Mr Abe is no Koizumi. Though at 52 he is Japan’s youngest prime minister
since the second world war (and the first to have been born after it), he
has none of the maverick charm—to supply this, he is bringing his more
glamorous wife, Akie, who was once a DJ. It is hard to imagine stiff Mr Abe
having Mr Koizumi’s easy rapport with the president, though both men’s
grandfathers admittedly once had a round of golf together. Commentators
have noted that the prime minister has taken seven months since his appointment
to make it to the American capital, while it took him less than two weeks
to travel to Beijing and Seoul.
For all that, there are reasons to think that the alliance may work better
under Mr Abe even than under Mr Koizumi, and one reason is Mr Abe’s fast
work in improving Japan’s ties with its neighbours. Under Mr Koizumi, Japan
’s relations with China went from poor to worse because of the prime minister
’s pig-headed visits to Yasukuni, Tokyo’s militarist war shrine; South
Korea was also offended. Mr Abe’s visit to China (followed by South Korea
on the way back) has allowed for a new mood to set in. Earlier in April
Wen Jiabao made a visit to Japan, the first by a Chinese prime minister in
more than six years, and pronounced the ice to be melting. Mr Abe is much
more of a nationalist by ideology than is Mr Koizumi, so this warming caught
many by surprise. Yet it is evidence that Mr Abe has a pragmatic streak
in pursuing Japan’s national interest.
Though Mr Bush is unlikely ever to have lectured his friend Mr Koizumi, poor
relations between Japan and China were starting to threaten American aims
. The United States wants to tie a rising China in as a “responsible stakeholder
” of the international system; over the headache of a nuclear North Korea
, it needs Chinese co-operation. Neither goal is served by its chief Asian
ally’s poor relations with China.

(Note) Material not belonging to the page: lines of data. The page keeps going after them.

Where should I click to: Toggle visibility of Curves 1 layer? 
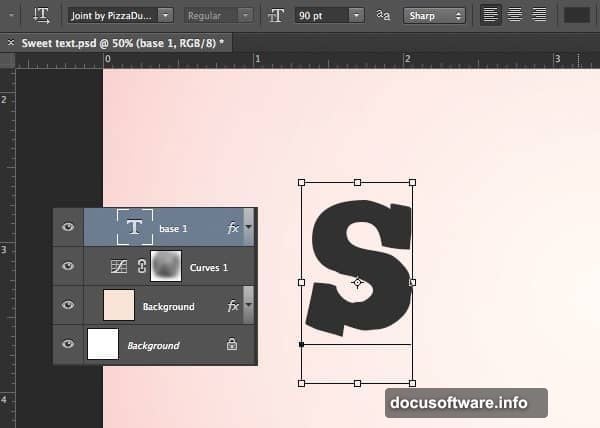coord(68,267)
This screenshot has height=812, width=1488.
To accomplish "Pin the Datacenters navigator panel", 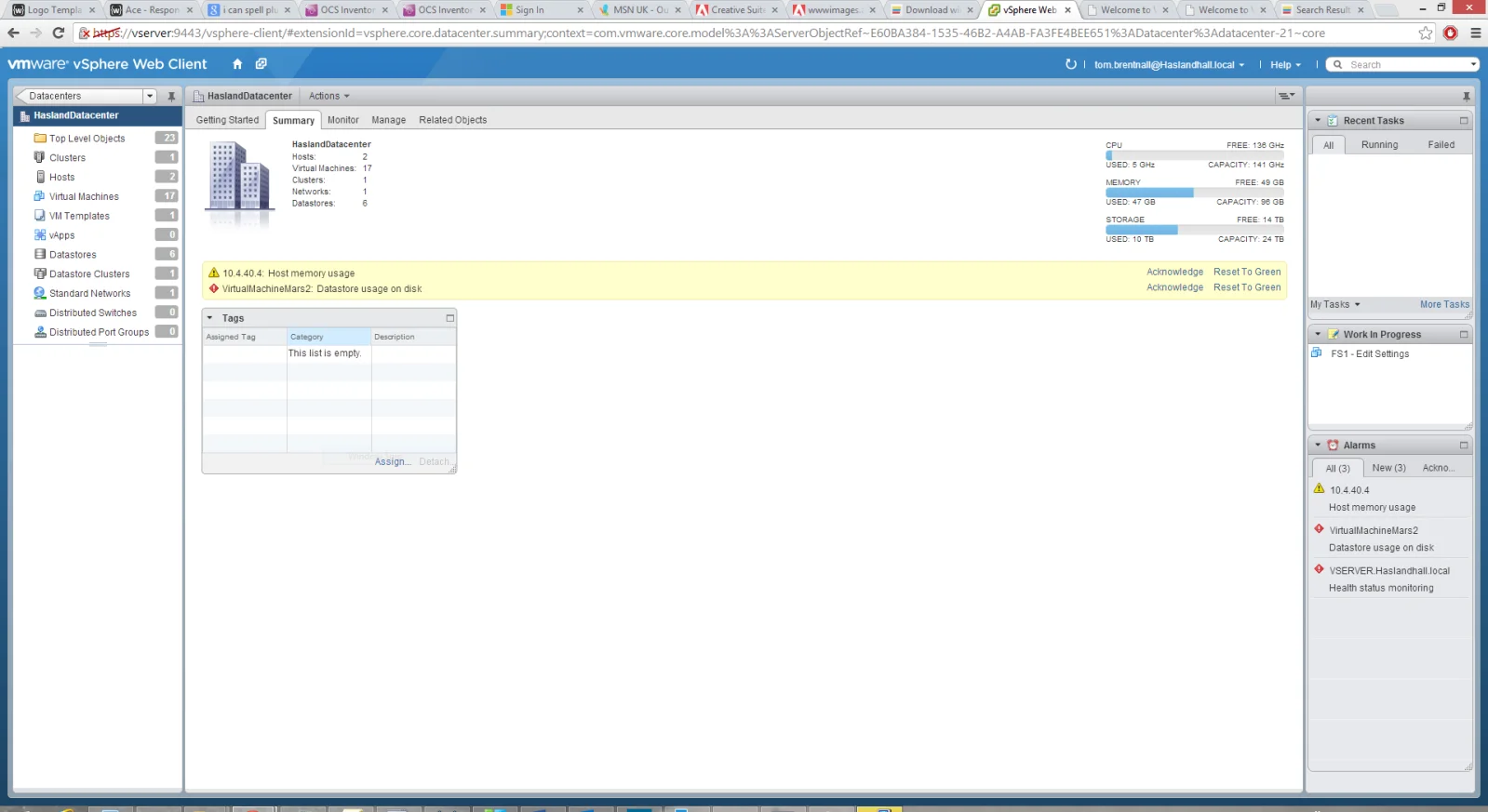I will [x=171, y=96].
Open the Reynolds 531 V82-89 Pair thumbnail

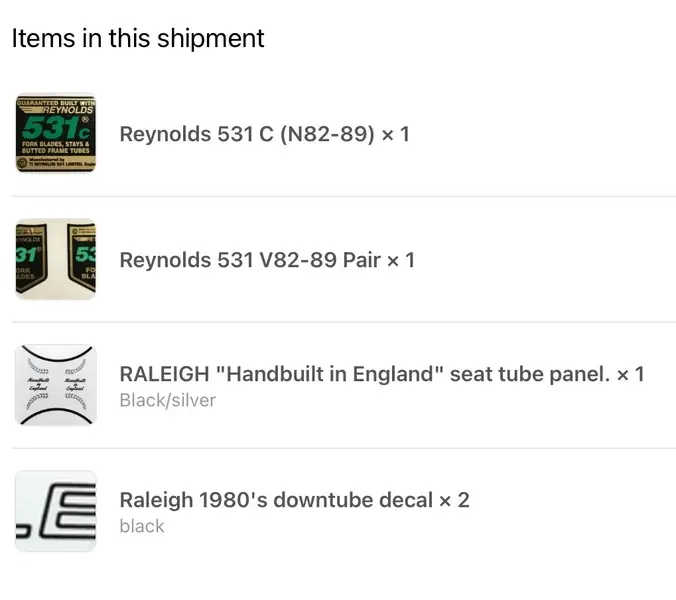[56, 259]
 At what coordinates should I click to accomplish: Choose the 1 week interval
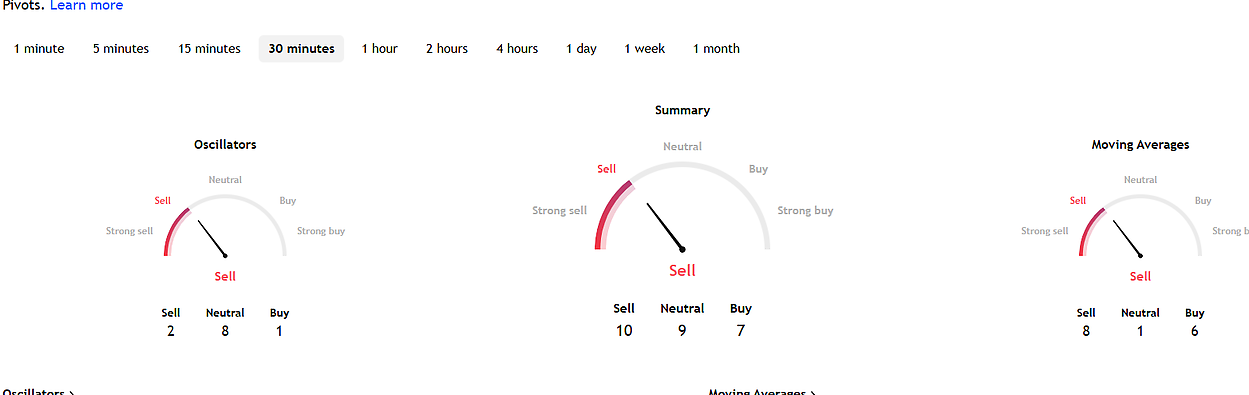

Nobody in the Bush administration, in
other words, takes offence that Mr Abe addressed China before the United
States.
Certainly, Mr Abe will reaffirm the alliance as still the cornerstone of
Japan’s security policy. As for Mr Abe’s desire that Japan play a bigger
role in the world—through peacekeeping ventures, a more robust military
and indeed change to the pacifist constitution to allow for collective self
-defence: all that will be interpreted by America as a welcome sense of “
burden-sharing”.
In practical terms, America is (profitably) selling anti-missile defences
to Japan to protect against North Korea. “Interoperability” is still the
challenge between the two allies’ armed forces: a Japanese defence force
better co-ordinated with the American military would allow the United States
to withdraw somewhat from Japan. The plan is for marines currently in Okinawa
to retreat to a base in Guam. But this has for years been a delicate political
issue in Japan. Mr Abe will have to spend political capital at home to overcome
local resistance to a new forward base to be built off the Okinawan coast
for use in times of emergency, as well as to agree that Japan should foot
the bill. If Mr Abe shows willing, Mr Bush is likely to reaffirm America
’s promise of “extended deterrence”: in other words, Japan can shelter
from North Korea under America’s nuclear umbrella.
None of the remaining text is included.